Tres líneas de actuación con una primera inversión de 250.000 euros

La puesta en marcha de Redolada arranca con una inversión inicial de 250.000 euros, repartida en tres líneas de actuación en distintas comarcas aragonesas.

La primera línea lleva la metodología europea Euronet 50/50 a dos nuevos centros educativos: el IES Benjamín Jarnés de Belchite y el CEIP San Javier de Escatrón. En ambos centros se desarrollarán actividades didácticas para diseñar planes de mejora de eficiencia energética, confort térmico y adaptación al cambio climático, un aspecto cada vez más relevante ante las olas de calor que afectan a la salud y al rendimiento escolar. Bajo este modelo, el 50% del ahorro económico derivado de la reducción del consumo energético se destina a la propia comunidad educativa, que decide de forma participativa su uso: nuevas medidas de eficiencia, adaptación de espacios o apoyo a familias en situación de pobreza energética. El fondo aportará además financiación adicional para medidas de adaptación climática en los centros y sus patios, y formará a alumnado como asesores energéticos que trasladan lo aprendido a sus familias y entornos.

La segunda línea, gestionada por el Grupo de Acción Local ADECOBEL, busca fortalecer el tejido asociativo del Campo de Belchite mediante una oficina comarcal de apoyo al asociacionismo, una red de asociaciones, un laboratorio de iniciativas y un acelerador de proyectos vecinales, con prioridad para asociaciones de mujeres e iniciativas medioambientales. Este proyecto, con horizonte hasta 2027, prevé beneficiar directamente a 1.100 personas e indirectamente a 4.500, prácticamente la totalidad de la población del territorio.

La tercera línea, a cargo del Grupo de Acción Local CEDEMAR, se dirige a la Ribera Baja del Ebro y Bajo Aragón-Caspe, con la juventud rural como eje. Incluye iniciativas como Camino del Ebro-Caravana Verde, que combina el descenso en piragua por el río Ebro con formación ambiental para la infancia de los municipios ribereños, y Enerjoven 2030, un proceso participativo dirigido a seis municipios de la zona.

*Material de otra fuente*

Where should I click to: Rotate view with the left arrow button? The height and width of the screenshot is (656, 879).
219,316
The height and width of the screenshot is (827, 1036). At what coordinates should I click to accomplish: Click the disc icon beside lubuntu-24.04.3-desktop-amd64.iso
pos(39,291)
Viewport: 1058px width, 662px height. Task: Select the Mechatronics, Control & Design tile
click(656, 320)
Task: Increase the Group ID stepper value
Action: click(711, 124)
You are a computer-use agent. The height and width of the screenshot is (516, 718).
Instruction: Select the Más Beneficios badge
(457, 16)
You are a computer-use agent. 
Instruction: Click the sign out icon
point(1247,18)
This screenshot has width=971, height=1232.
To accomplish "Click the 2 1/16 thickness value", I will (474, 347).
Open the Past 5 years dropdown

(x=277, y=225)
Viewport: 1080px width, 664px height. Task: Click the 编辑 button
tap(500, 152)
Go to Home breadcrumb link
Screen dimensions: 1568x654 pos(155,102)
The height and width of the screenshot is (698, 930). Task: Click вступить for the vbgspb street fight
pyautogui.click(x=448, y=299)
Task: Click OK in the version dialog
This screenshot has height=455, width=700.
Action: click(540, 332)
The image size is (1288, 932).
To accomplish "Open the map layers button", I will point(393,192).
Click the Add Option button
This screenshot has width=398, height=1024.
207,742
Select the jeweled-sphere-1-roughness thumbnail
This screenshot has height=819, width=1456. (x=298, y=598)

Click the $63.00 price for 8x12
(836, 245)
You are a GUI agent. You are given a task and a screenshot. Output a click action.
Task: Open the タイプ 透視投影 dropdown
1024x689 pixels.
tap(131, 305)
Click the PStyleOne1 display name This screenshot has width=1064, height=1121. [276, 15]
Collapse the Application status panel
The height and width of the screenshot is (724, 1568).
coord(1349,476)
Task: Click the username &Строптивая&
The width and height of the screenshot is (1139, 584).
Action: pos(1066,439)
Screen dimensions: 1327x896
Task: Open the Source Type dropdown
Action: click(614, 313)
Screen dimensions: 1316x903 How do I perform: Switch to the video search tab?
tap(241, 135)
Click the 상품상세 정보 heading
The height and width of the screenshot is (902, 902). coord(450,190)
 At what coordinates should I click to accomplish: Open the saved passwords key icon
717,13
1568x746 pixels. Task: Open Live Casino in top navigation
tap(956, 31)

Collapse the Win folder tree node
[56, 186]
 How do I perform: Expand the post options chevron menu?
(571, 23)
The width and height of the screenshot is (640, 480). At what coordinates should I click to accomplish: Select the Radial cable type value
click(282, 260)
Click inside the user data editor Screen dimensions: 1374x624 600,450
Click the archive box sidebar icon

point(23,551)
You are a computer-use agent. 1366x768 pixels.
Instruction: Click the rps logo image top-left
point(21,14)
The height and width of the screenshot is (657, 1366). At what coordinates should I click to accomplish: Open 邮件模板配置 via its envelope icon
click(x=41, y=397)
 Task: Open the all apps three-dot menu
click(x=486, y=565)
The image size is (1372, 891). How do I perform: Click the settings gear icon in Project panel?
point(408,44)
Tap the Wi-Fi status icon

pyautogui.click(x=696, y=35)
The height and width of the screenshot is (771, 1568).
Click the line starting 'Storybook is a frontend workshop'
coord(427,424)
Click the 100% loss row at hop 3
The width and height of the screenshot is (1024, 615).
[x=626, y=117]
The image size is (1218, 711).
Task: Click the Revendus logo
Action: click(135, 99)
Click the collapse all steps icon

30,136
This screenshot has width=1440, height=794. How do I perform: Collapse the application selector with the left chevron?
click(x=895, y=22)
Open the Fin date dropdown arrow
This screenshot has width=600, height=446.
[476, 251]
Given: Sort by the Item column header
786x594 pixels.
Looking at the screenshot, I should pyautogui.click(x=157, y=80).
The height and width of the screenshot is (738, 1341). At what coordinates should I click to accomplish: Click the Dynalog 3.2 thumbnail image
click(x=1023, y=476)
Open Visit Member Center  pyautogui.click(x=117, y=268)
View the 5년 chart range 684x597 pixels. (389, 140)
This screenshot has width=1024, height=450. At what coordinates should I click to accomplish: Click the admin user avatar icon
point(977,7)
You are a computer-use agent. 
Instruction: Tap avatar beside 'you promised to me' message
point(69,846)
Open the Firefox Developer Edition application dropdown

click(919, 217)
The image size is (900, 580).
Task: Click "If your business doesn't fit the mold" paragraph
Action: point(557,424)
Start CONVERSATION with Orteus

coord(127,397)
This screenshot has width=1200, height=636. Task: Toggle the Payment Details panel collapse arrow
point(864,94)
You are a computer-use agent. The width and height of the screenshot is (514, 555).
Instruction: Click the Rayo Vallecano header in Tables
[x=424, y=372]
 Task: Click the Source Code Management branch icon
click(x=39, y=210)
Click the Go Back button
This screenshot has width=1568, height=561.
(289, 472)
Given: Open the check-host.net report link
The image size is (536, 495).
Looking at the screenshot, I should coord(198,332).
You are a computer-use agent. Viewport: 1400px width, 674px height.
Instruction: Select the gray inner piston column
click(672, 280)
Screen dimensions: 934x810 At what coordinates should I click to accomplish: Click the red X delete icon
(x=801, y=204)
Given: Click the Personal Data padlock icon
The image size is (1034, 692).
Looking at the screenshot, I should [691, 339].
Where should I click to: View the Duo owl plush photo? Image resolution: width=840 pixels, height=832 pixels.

Impacto social vinculado a los proyectos de energía limpia

Scarlett Álvarez Uzcategui, Chief Stakeholder and Sustainability Officer de Zelestra, ha destacado que Redolada «demuestra cómo un acuerdo de energía renovable puede generar valor mucho más allá de la electricidad que suministra». Según la directiva, durante la próxima década el fondo ayudará a los centros educativos a reducir sus costes energéticos, fortalecerá organizaciones comunitarias y creará oportunidades para la juventud aragonesa.

La iniciativa se enmarca en la estrategia de impacto social 3Es de Zelestra, centrada en educación, energía y medio ambiente en los territorios donde la compañía desarrolla proyectos de energía limpia. A lo largo de los diez años de vigencia del fondo, ECODES prevé desarrollar nuevos proyectos, ampliar las líneas de actuación existentes y lanzar convocatorias adicionales para incorporar a más organizaciones locales.

El caso de Redolada se suma a una tendencia creciente en el sector fotovoltaico español: vincular los grandes PPA corporativos, como el firmado entre Zelestra y Microsoft, con programas de retorno social directo en las comarcas donde se instalan las plantas solares, reforzando la aceptación social de estas infraestructuras y su contribución a la transición energética justa.